U.S. May Join Lawsuit Claiming Insurers Defrauded Government Over Katrina Claims

The U.S. Department of Justice is weighing whether to intervene in a lawsuit that accuses insurance companies of overbilling the federal government for flood damage from Hurricane Katrina, a judge who unsealed the case on Monday said.

A team of lawyers filed the so-called “whistleblower” suit in April 2006 on behalf of two sisters who worked for a company that helped Bloomington, Ill.-based State Farm Insurance Co. adjust policyholder claims on the Mississippi Gulf Coast after the August 2005 storm.

But the suit was legally required to remain under seal so the Justice Department could investigate and consider intervening in the case.

U.S. Magistrate Judge Robert Walker in Gulfport, Miss., ordered the case unsealed Monday, even though the federal government had argued that its disclosure would “compromise (its) ability to conduct an adequate civil investigation of this case.”

“The government gives no explanation for how the investigation would be compromised by unsealing the case,” Walker wrote in a one-page order.

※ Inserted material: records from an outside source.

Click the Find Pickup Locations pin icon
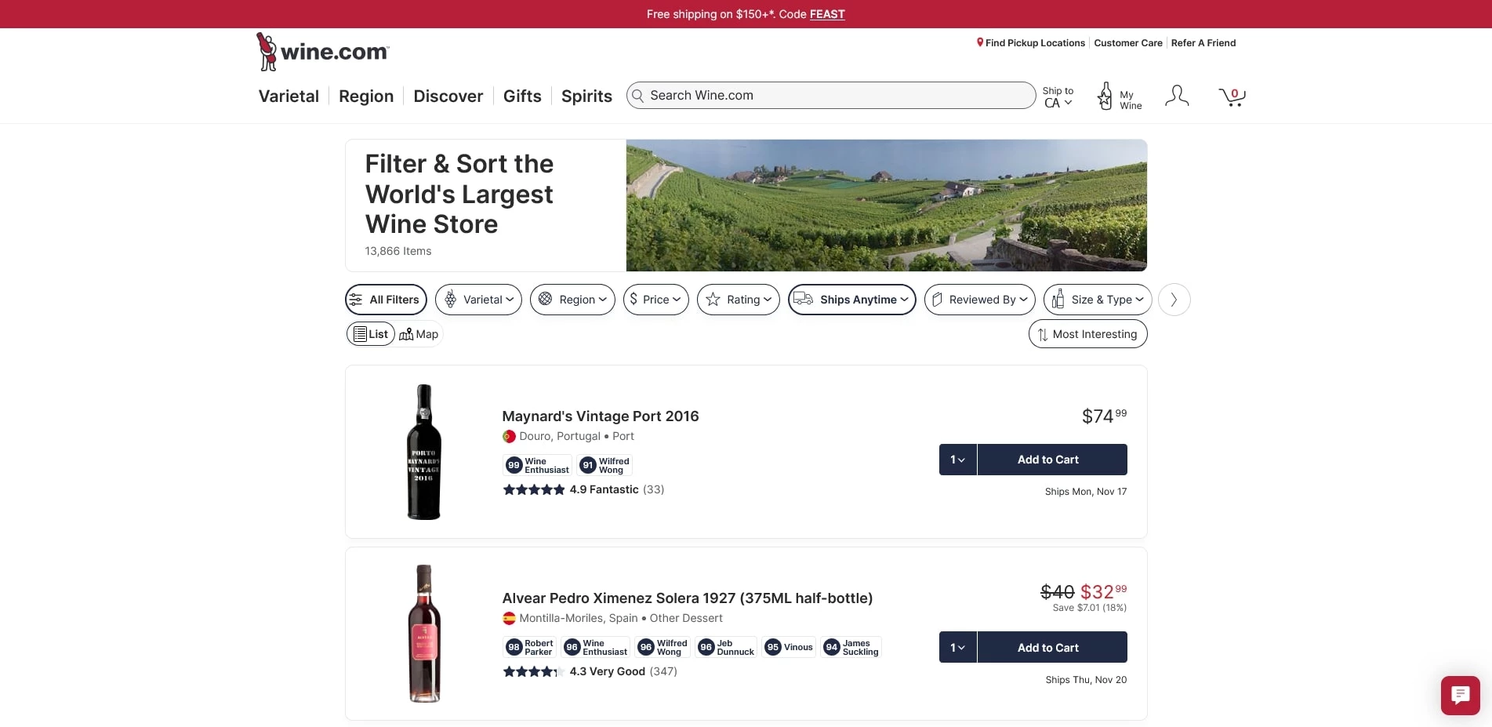This screenshot has width=1492, height=727. [978, 43]

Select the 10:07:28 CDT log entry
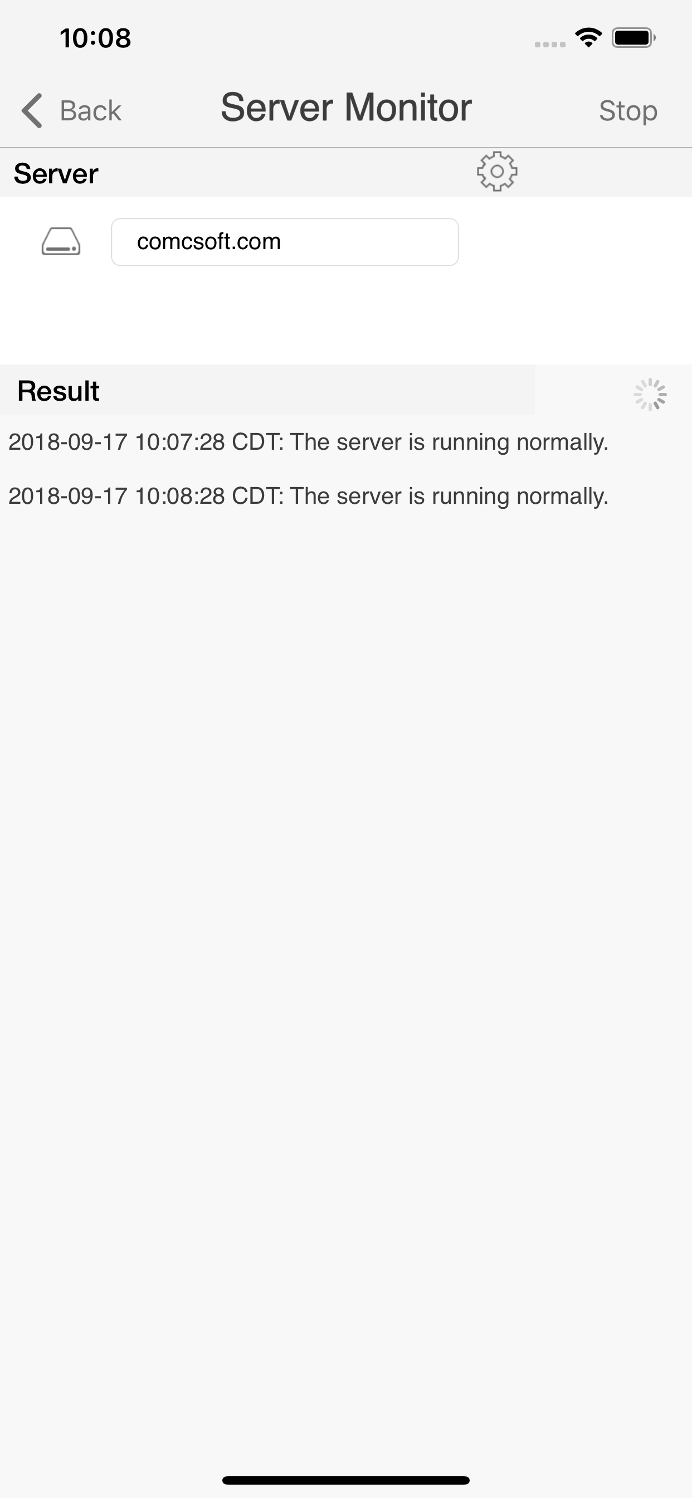tap(308, 442)
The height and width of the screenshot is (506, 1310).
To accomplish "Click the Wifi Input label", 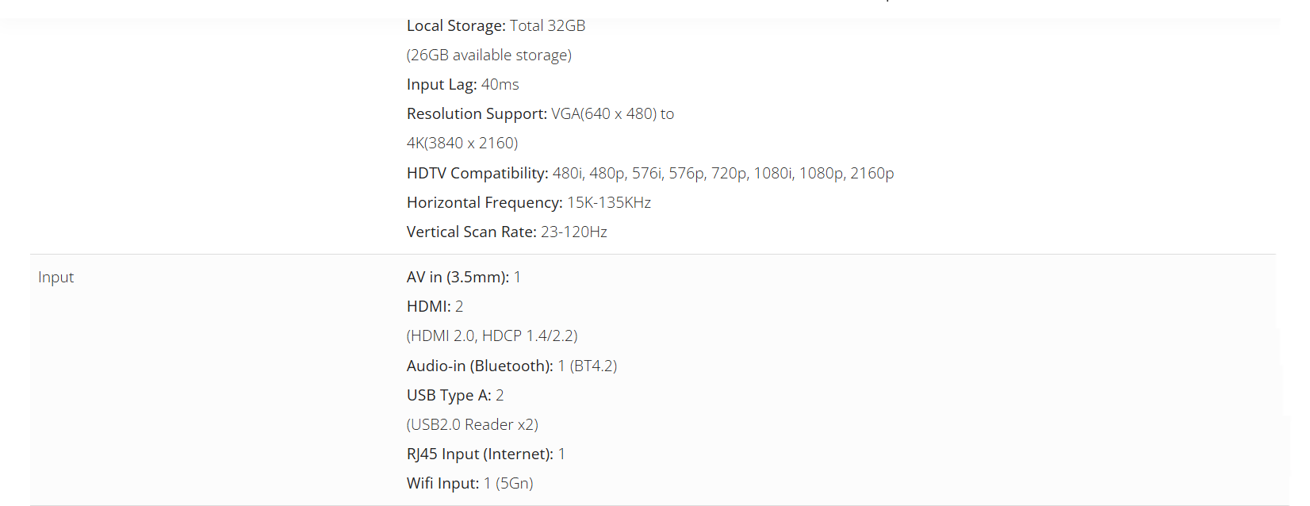I will point(442,483).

Justice Department spokesman Charles Miller said he would not comment on the suit or the judge’s ruling.

A legal team led by high-profile litigator Richard “Dickie” Scruggs filed the lawsuit on behalf of Cori and Kerri Rigsby, sisters from Ocean Springs, Miss., who worked for a company that contracted with State Farm.

State Farm, Nationwide Insurance Co., Allstate Insurance Co., USAA Insurance Co., and several engineering firms that contracted with the companies are named as defendants in the suit.

The suit, which represents only one side of a legal argument, accuses insurance companies of pressuring engineers to falsify reports so storm damage could be blamed on flood water instead of wind, which would shift the financial burden to the National Flood Insurance Program.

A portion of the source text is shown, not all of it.